The main issue is that we don't have any removal. The deck is brilliant against the goldfish (as most piles are wont to be), but the mana denial plan isn't strong enough to keep the opponent off threats, it only slows them down. And once they do land a wincon, we can't really take care of it. So I guess either stocking up on more denial, perhaps even take a plunge towards a Nether Void, or add white for removal. With white we also get access to gas like Moat and Spirit Link. Moat may combo badly with Juzam though.
Audun at one point punched me out with some combination of Evil Eye of Orms-by-Gore and Artifact Possession on my Icy Manipulator. That dude can really take you to the shores of imagination.
So I guess it is back to the drawing board for a while. I really believe there is more to the Enchantress though, and I'm in no mood to give it up yet. It is after all supremely satisfying to draw three cards of an Evil Presence.

Kommentarer

  1. I'm the same way - the idea of moving cards between decks gives me a nervous twitch. Not every deck needs power and LoA (just Sol Ring). Good luck with the build!

    SvaraRadera
  2. Oh yeah Machine Head was that red-black ...Standard? deck at one point (Invasion block? Seem to recall Thunderscape Battlemage). I knew there was something in the back of my mind confusing me.

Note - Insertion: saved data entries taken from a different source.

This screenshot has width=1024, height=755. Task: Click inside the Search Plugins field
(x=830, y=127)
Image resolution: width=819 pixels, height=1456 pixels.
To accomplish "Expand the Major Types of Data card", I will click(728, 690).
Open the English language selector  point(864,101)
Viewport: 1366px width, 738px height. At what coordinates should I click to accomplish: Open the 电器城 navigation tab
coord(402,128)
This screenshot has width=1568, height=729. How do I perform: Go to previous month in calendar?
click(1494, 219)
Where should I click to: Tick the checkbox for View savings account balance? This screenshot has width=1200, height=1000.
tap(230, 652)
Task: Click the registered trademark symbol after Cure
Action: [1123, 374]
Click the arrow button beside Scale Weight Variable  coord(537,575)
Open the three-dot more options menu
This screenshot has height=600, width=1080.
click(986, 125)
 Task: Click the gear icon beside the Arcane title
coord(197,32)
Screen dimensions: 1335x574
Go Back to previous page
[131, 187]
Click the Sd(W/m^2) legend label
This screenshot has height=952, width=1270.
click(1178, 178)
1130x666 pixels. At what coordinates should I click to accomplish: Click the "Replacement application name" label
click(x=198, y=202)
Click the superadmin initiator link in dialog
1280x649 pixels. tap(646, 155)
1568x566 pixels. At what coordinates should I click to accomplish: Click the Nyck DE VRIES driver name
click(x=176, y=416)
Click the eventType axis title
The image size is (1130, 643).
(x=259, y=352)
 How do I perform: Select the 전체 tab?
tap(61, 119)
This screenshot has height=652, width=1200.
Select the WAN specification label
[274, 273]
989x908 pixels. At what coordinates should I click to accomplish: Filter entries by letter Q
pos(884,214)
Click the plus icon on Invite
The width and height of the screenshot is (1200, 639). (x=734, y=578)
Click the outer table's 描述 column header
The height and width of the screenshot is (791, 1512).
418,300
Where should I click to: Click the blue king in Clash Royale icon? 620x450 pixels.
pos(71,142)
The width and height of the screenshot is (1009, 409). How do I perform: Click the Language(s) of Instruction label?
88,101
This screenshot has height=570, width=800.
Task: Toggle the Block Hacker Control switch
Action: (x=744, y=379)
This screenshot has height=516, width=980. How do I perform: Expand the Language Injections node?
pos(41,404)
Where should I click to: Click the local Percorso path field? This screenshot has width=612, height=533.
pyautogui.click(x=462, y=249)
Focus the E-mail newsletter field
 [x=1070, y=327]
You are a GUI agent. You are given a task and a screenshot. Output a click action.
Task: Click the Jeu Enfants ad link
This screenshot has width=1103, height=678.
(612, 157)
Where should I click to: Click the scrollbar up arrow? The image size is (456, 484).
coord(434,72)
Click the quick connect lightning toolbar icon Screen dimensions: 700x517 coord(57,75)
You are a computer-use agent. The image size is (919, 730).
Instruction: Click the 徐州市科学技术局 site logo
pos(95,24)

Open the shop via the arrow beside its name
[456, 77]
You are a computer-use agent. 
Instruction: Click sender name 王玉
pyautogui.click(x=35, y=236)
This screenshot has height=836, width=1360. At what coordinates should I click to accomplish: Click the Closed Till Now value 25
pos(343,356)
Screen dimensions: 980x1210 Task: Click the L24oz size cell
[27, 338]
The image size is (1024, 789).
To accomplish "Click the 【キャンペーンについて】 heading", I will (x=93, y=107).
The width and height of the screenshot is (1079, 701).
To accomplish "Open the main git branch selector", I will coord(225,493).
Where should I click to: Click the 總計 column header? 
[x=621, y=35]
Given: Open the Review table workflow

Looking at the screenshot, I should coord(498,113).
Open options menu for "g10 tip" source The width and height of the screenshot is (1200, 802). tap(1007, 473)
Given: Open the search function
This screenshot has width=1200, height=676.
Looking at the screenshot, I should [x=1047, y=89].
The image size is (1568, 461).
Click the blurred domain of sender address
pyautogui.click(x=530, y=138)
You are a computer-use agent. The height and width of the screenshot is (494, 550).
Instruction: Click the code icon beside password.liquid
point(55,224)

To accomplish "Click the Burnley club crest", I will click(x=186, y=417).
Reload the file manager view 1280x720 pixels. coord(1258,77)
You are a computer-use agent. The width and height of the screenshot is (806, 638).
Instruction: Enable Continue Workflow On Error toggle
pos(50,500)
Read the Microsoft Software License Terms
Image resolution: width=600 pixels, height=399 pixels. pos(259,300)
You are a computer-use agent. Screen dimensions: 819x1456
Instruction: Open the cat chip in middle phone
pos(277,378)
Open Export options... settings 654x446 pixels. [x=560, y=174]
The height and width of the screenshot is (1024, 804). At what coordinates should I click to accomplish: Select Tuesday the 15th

    On Enchantress, I do believe that there's a servicable mirrorball hybrid. I have a list I hadn't gotten to try out yet (it's quite far down the list), but mostly mirrorball with wild growth over mana vault and enchantress over some chaff, making it a bit slower but more resilient, especially against control.

    SvaraRadera
  3. Yeah, it think it was Standard; played Flamethongue Kavu and Phyrexian Scuta ("the new Juzam") as the two cards I mainly recall (would not have managed to name the Battlemage if we were in a quiz session).

    Enchantresscombo sounds really spicy, would love to see a list in action down the line :) I think my next attempt with Enchantress will be GW, more on the control side of things.